[start of Given data]

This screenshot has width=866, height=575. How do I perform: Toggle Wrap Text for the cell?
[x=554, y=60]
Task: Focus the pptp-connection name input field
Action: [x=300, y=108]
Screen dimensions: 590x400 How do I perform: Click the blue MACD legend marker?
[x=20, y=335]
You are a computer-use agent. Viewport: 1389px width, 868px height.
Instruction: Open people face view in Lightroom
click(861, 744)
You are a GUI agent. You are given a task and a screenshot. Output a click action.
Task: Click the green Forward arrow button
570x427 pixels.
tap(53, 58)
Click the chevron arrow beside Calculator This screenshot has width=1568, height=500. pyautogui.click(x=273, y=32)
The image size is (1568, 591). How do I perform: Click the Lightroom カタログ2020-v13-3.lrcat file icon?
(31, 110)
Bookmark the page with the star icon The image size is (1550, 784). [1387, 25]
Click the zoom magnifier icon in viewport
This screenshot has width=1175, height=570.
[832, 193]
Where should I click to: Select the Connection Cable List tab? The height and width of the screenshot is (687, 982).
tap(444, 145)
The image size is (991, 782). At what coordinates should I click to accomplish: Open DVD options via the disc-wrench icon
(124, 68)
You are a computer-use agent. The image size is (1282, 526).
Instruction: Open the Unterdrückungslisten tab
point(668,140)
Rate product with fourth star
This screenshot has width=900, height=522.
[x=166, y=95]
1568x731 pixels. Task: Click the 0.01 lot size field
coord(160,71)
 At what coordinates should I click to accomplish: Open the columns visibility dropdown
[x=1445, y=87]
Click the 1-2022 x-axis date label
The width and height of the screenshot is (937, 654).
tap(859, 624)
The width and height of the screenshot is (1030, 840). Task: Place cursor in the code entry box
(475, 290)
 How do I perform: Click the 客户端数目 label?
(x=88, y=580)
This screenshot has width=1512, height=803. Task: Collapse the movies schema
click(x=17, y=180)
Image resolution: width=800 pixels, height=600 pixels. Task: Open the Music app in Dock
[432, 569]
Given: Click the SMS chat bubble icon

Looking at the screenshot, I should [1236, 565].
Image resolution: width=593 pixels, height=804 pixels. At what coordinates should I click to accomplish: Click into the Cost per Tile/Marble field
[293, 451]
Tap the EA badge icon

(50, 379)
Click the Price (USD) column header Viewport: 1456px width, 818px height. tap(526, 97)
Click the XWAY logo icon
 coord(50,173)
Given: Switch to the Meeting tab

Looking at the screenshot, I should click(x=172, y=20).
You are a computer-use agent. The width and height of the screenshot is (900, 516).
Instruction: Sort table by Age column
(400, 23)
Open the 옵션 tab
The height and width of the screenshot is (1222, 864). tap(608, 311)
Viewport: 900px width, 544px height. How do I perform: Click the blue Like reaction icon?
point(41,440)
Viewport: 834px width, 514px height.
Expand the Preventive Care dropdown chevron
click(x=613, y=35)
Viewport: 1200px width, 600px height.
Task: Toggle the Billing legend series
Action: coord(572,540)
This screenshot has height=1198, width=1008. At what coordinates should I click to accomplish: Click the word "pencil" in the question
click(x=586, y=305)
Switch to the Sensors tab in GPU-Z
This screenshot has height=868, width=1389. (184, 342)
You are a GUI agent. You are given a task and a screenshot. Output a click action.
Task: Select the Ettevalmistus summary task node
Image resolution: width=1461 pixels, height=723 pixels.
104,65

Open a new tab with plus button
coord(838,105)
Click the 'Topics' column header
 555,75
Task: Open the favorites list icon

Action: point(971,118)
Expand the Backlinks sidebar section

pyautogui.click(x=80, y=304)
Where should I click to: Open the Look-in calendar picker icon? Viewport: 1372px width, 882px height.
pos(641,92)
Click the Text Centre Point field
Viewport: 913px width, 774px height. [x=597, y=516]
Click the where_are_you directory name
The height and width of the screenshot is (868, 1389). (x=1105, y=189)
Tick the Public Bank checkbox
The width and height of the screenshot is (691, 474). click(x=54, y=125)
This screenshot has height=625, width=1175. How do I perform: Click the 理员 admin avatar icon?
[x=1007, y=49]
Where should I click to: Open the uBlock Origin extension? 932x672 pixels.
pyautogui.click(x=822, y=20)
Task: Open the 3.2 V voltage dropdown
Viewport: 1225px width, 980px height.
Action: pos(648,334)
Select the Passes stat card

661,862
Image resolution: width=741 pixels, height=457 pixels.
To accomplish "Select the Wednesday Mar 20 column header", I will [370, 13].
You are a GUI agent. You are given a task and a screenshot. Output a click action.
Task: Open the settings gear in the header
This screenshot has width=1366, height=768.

[end of Given data]

◆ The problem ◆
Copy out every one of the records above word for word, keeping each line as it stands.

◆ Correct output ◆
This screenshot has width=866, height=575. How do I perform: Toggle Wrap Text for the cell?
[x=554, y=60]
Task: Focus the pptp-connection name input field
Action: [x=300, y=108]
Screen dimensions: 590x400 How do I perform: Click the blue MACD legend marker?
[x=20, y=335]
You are a computer-use agent. Viewport: 1389px width, 868px height.
Instruction: Open people face view in Lightroom
click(861, 744)
You are a GUI agent. You are given a task and a screenshot. Output a click action.
Task: Click the green Forward arrow button
570x427 pixels.
tap(53, 58)
Click the chevron arrow beside Calculator This screenshot has width=1568, height=500. pyautogui.click(x=273, y=32)
The image size is (1568, 591). How do I perform: Click the Lightroom カタログ2020-v13-3.lrcat file icon?
(31, 110)
Bookmark the page with the star icon The image size is (1550, 784). [1387, 25]
Click the zoom magnifier icon in viewport
This screenshot has width=1175, height=570.
[832, 193]
Where should I click to: Select the Connection Cable List tab? The height and width of the screenshot is (687, 982).
tap(444, 145)
The image size is (991, 782). At what coordinates should I click to accomplish: Open DVD options via the disc-wrench icon
(124, 68)
You are a computer-use agent. The image size is (1282, 526).
Instruction: Open the Unterdrückungslisten tab
point(668,140)
Rate product with fourth star
This screenshot has width=900, height=522.
[x=166, y=95]
1568x731 pixels. Task: Click the 0.01 lot size field
coord(160,71)
 At what coordinates should I click to accomplish: Open the columns visibility dropdown
[x=1445, y=87]
Click the 1-2022 x-axis date label
The width and height of the screenshot is (937, 654).
tap(859, 624)
The width and height of the screenshot is (1030, 840). Task: Place cursor in the code entry box
(475, 290)
 How do I perform: Click the 客户端数目 label?
(x=88, y=580)
This screenshot has width=1512, height=803. Task: Collapse the movies schema
click(x=17, y=180)
Image resolution: width=800 pixels, height=600 pixels. Task: Open the Music app in Dock
[432, 569]
Given: Click the SMS chat bubble icon

Looking at the screenshot, I should [1236, 565].
Image resolution: width=593 pixels, height=804 pixels. At what coordinates should I click to accomplish: Click into the Cost per Tile/Marble field
[293, 451]
Tap the EA badge icon

(50, 379)
Click the Price (USD) column header Viewport: 1456px width, 818px height. tap(526, 97)
Click the XWAY logo icon
 coord(50,173)
Given: Switch to the Meeting tab

Looking at the screenshot, I should click(x=172, y=20).
You are a computer-use agent. The width and height of the screenshot is (900, 516).
Instruction: Sort table by Age column
(400, 23)
Open the 옵션 tab
The height and width of the screenshot is (1222, 864). tap(608, 311)
Viewport: 900px width, 544px height. How do I perform: Click the blue Like reaction icon?
point(41,440)
Viewport: 834px width, 514px height.
Expand the Preventive Care dropdown chevron
click(x=613, y=35)
Viewport: 1200px width, 600px height.
Task: Toggle the Billing legend series
Action: coord(572,540)
This screenshot has height=1198, width=1008. At what coordinates should I click to accomplish: Click the word "pencil" in the question
click(x=586, y=305)
Switch to the Sensors tab in GPU-Z
This screenshot has height=868, width=1389. (184, 342)
You are a GUI agent. You are given a task and a screenshot. Output a click action.
Task: Select the Ettevalmistus summary task node
Image resolution: width=1461 pixels, height=723 pixels.
104,65

Open a new tab with plus button
coord(838,105)
Click the 'Topics' column header
 555,75
Task: Open the favorites list icon

Action: point(971,118)
Expand the Backlinks sidebar section

pyautogui.click(x=80, y=304)
Where should I click to: Open the Look-in calendar picker icon? Viewport: 1372px width, 882px height.
pos(641,92)
Click the Text Centre Point field
Viewport: 913px width, 774px height. [x=597, y=516]
Click the where_are_you directory name
The height and width of the screenshot is (868, 1389). (x=1105, y=189)
Tick the Public Bank checkbox
The width and height of the screenshot is (691, 474). click(x=54, y=125)
This screenshot has height=625, width=1175. How do I perform: Click the 理员 admin avatar icon?
[x=1007, y=49]
Where should I click to: Open the uBlock Origin extension? 932x672 pixels.
pyautogui.click(x=822, y=20)
Task: Open the 3.2 V voltage dropdown
Viewport: 1225px width, 980px height.
Action: pos(648,334)
Select the Passes stat card

661,862
Image resolution: width=741 pixels, height=457 pixels.
To accomplish "Select the Wednesday Mar 20 column header", I will [370, 13].
You are a GUI agent. You are given a task and a screenshot. Output a click action.
Task: Open the settings gear in the header
This screenshot has width=1366, height=768.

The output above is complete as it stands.